**Data extract:**
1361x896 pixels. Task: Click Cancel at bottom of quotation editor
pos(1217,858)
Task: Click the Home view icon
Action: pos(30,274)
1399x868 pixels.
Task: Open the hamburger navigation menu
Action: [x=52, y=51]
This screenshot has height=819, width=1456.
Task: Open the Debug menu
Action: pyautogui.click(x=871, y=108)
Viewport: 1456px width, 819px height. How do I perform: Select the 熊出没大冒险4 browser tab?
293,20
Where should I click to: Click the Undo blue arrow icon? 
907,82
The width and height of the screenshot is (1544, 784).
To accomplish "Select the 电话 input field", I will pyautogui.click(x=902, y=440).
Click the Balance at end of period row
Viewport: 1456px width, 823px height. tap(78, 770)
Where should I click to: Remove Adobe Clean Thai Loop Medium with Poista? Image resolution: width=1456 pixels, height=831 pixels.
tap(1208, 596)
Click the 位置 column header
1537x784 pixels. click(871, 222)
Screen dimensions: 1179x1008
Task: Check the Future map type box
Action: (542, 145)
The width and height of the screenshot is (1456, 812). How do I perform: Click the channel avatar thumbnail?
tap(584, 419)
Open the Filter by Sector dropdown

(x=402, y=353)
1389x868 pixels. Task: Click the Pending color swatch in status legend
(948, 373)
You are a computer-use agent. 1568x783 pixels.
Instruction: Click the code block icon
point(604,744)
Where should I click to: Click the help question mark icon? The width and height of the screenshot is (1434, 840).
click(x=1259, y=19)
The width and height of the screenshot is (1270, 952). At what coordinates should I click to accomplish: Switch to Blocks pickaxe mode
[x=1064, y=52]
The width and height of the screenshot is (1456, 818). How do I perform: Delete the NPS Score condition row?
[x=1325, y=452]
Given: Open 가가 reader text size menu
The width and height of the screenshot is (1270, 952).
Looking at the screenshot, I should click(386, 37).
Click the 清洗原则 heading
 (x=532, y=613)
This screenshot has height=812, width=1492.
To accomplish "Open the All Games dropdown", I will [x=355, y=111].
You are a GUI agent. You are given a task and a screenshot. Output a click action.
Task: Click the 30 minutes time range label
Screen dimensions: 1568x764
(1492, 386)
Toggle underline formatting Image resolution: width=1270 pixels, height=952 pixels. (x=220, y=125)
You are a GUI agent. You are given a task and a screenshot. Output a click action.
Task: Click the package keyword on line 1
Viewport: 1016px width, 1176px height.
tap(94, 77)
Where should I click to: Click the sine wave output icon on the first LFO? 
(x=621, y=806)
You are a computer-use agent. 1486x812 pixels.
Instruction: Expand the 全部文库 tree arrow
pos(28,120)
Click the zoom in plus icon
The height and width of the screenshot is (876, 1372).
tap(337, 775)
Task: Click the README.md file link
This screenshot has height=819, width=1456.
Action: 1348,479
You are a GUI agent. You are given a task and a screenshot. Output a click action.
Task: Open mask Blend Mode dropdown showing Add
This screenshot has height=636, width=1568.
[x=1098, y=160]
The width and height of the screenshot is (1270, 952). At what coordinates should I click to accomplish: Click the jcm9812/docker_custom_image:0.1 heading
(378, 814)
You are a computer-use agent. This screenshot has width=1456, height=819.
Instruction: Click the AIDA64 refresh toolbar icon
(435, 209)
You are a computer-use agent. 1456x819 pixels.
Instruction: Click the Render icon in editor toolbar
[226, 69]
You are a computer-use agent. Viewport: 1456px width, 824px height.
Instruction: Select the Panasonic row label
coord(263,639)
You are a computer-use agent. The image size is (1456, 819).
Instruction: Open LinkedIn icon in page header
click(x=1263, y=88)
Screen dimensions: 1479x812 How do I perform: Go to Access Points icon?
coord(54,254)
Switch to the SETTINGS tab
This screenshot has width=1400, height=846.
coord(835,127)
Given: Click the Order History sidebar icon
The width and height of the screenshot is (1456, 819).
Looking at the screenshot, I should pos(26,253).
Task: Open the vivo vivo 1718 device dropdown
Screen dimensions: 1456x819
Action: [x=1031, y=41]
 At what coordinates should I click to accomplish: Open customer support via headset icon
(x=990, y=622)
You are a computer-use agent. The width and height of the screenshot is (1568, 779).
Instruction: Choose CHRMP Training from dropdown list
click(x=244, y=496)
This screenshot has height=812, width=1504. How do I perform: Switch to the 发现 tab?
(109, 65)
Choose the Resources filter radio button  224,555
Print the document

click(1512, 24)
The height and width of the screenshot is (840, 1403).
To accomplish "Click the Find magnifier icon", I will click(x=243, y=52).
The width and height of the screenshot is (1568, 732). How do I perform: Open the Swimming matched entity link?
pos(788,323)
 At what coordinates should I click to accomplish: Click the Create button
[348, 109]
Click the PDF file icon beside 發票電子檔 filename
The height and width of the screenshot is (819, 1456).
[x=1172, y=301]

**Aim of the exercise:**
Set the entries above down once more, exactly as they stand.

**Answer to the problem:**
1361x896 pixels. Task: Click Cancel at bottom of quotation editor
pos(1217,858)
Task: Click the Home view icon
Action: pos(30,274)
1399x868 pixels.
Task: Open the hamburger navigation menu
Action: [x=52, y=51]
This screenshot has height=819, width=1456.
Task: Open the Debug menu
Action: pyautogui.click(x=871, y=108)
Viewport: 1456px width, 819px height. How do I perform: Select the 熊出没大冒险4 browser tab?
293,20
Where should I click to: Click the Undo blue arrow icon? 
907,82
The width and height of the screenshot is (1544, 784).
To accomplish "Select the 电话 input field", I will pyautogui.click(x=902, y=440).
Click the Balance at end of period row
Viewport: 1456px width, 823px height. tap(78, 770)
Where should I click to: Remove Adobe Clean Thai Loop Medium with Poista? Image resolution: width=1456 pixels, height=831 pixels.
tap(1208, 596)
Click the 位置 column header
1537x784 pixels. click(871, 222)
Screen dimensions: 1179x1008
Task: Check the Future map type box
Action: (542, 145)
The width and height of the screenshot is (1456, 812). How do I perform: Click the channel avatar thumbnail?
tap(584, 419)
Open the Filter by Sector dropdown

(x=402, y=353)
1389x868 pixels. Task: Click the Pending color swatch in status legend
(948, 373)
You are a computer-use agent. 1568x783 pixels.
Instruction: Click the code block icon
point(604,744)
Where should I click to: Click the help question mark icon? The width and height of the screenshot is (1434, 840).
click(x=1259, y=19)
The width and height of the screenshot is (1270, 952). At what coordinates should I click to accomplish: Switch to Blocks pickaxe mode
[x=1064, y=52]
The width and height of the screenshot is (1456, 818). How do I perform: Delete the NPS Score condition row?
[x=1325, y=452]
Given: Open 가가 reader text size menu
The width and height of the screenshot is (1270, 952).
Looking at the screenshot, I should click(386, 37).
Click the 清洗原则 heading
 (x=532, y=613)
This screenshot has height=812, width=1492.
To accomplish "Open the All Games dropdown", I will [x=355, y=111].
You are a GUI agent. You are given a task and a screenshot. Output a click action.
Task: Click the 30 minutes time range label
Screen dimensions: 1568x764
(1492, 386)
Toggle underline formatting Image resolution: width=1270 pixels, height=952 pixels. (x=220, y=125)
You are a GUI agent. You are given a task and a screenshot. Output a click action.
Task: Click the package keyword on line 1
Viewport: 1016px width, 1176px height.
tap(94, 77)
Where should I click to: Click the sine wave output icon on the first LFO? 
(x=621, y=806)
You are a computer-use agent. 1486x812 pixels.
Instruction: Expand the 全部文库 tree arrow
pos(28,120)
Click the zoom in plus icon
The height and width of the screenshot is (876, 1372).
tap(337, 775)
Task: Click the README.md file link
This screenshot has height=819, width=1456.
Action: 1348,479
You are a GUI agent. You are given a task and a screenshot. Output a click action.
Task: Open mask Blend Mode dropdown showing Add
This screenshot has height=636, width=1568.
[x=1098, y=160]
The width and height of the screenshot is (1270, 952). At what coordinates should I click to accomplish: Click the jcm9812/docker_custom_image:0.1 heading
(378, 814)
You are a computer-use agent. This screenshot has width=1456, height=819.
Instruction: Click the AIDA64 refresh toolbar icon
(435, 209)
You are a computer-use agent. 1456x819 pixels.
Instruction: Click the Render icon in editor toolbar
[226, 69]
You are a computer-use agent. Viewport: 1456px width, 824px height.
Instruction: Select the Panasonic row label
coord(263,639)
You are a computer-use agent. The image size is (1456, 819).
Instruction: Open LinkedIn icon in page header
click(x=1263, y=88)
Screen dimensions: 1479x812 How do I perform: Go to Access Points icon?
coord(54,254)
Switch to the SETTINGS tab
This screenshot has width=1400, height=846.
coord(835,127)
Given: Click the Order History sidebar icon
The width and height of the screenshot is (1456, 819).
Looking at the screenshot, I should pos(26,253).
Task: Open the vivo vivo 1718 device dropdown
Screen dimensions: 1456x819
Action: [x=1031, y=41]
 At what coordinates should I click to accomplish: Open customer support via headset icon
(x=990, y=622)
You are a computer-use agent. The width and height of the screenshot is (1568, 779).
Instruction: Choose CHRMP Training from dropdown list
click(x=244, y=496)
This screenshot has height=812, width=1504. How do I perform: Switch to the 发现 tab?
(109, 65)
Choose the Resources filter radio button  224,555
Print the document

click(1512, 24)
The height and width of the screenshot is (840, 1403).
To accomplish "Click the Find magnifier icon", I will click(x=243, y=52).
The width and height of the screenshot is (1568, 732). How do I perform: Open the Swimming matched entity link?
pos(788,323)
 At what coordinates should I click to accomplish: Click the Create button
[348, 109]
Click the PDF file icon beside 發票電子檔 filename
The height and width of the screenshot is (819, 1456).
[x=1172, y=301]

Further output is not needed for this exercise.